Mr. Knee pulls no punches when recounting the jockeying and foibles of upper management, either. He depicts Pete Kiernan, one of his former Goldman bosses, as an amiable underachiever more interested in cultivating his interoffice popularity than doing the hard work of picking up the phone to solicit new business. He describes ex-Goldman C.E.O. (and current U.S. Treasury Secretary) Henry Paulson in a Palo Alto restaurant in 1999 gushing about the online grocer Webvan, which would file for bankruptcy two years later in spite of a Goldman-backed I.P.O. and $100 million in the bank’s own money. Former Morgan Stanley head Joe Perella comes off as a capable leader and brilliant rainmaker, and also as a self-absorbed egomaniac: He once insisted in the middle of a meeting that Mr. Knee follow him to the bathroom so that the senior banker could move his bowels as the two continued talking; Mr. Perella’s associate Terry Meguid then entered the stall next-door and joined the conversation. (No word on whether anyone thought to bring coffee and a fruit plate.)
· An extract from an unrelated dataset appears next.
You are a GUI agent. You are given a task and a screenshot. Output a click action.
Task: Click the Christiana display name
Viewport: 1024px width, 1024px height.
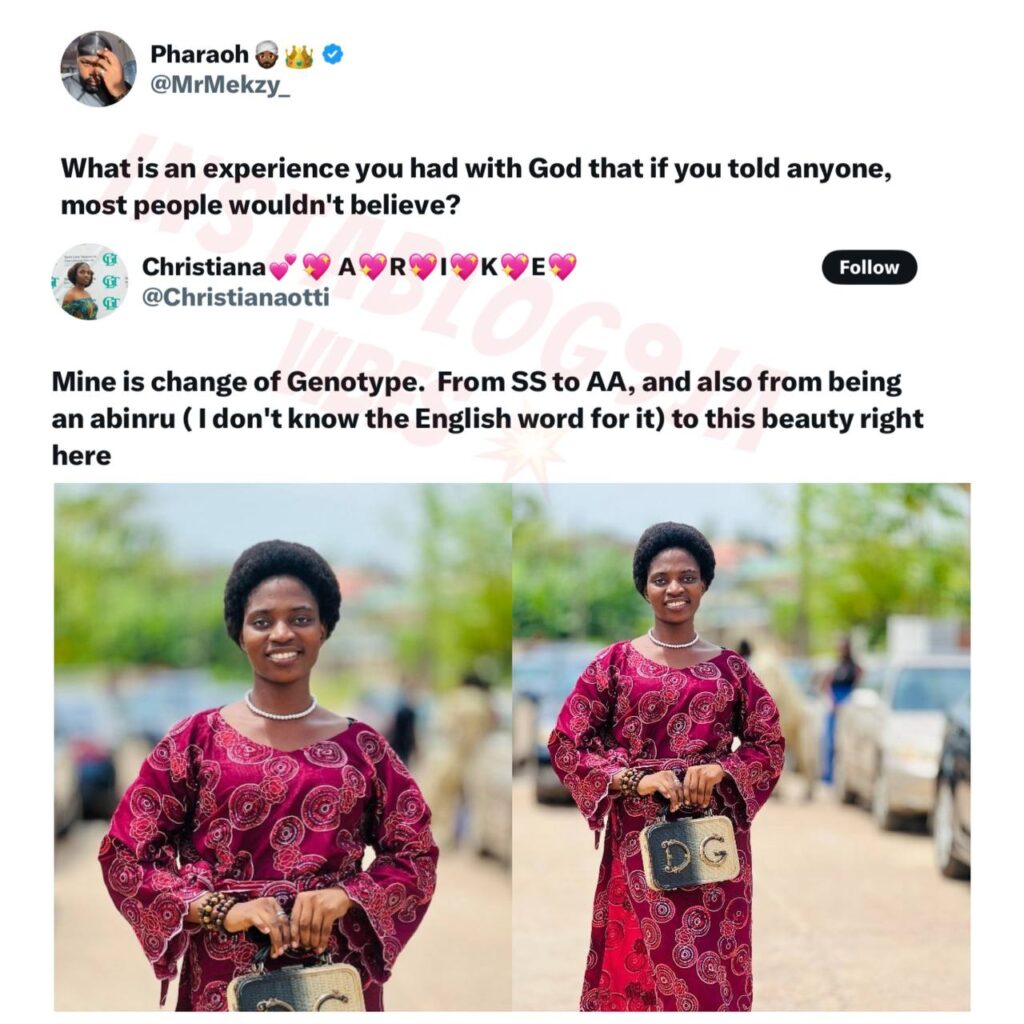(x=204, y=266)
Always captivating, the dishing can become gratuitous. Demonstrating that intense competition for talent during the 1990’s led to unprecedented tolerance of employee misconduct, Mr. Knee recounts the saga of a senior banker named Bob “Mike Tyson” Kitts (so nicknamed for biting the ear of an analyst during a fight). Mr. Kitts wanted to promote his mistress, Elena Drill, to an analyst position for which she was unqualified, leaving his operations chief, Lauren Bessette, torn between loyalty to her boss and to her firm (she ultimately chose the latter). In a macabre twist, both women died shortly thereafter: Bessette was killed in an airplane crash with her sister and John F. Kennedy Jr.; Drill was slain by a different boyfriend in an apparent murder-suicide. Mr. Kitts had nothing to do with these deaths, but the body count rather unfairly implies guilt by association. Then again, what better way to glamorize a memoir than by name-checking the Kennedys?
The score-settling can be purely vengeful, and will undoubtedly cost the Knee family some holiday gift baskets this year. It also makes for a book refreshingly free of mealy-mouthed deference to the powerful. Too bad, though, that Jonathan Knee’s will-to-gossip sometimes overwhelms his more subtly damning industry critique.
Andrew Rosenblum is a writer whose work has appeared in Mother Jones, Slate and Los Angeles magazine.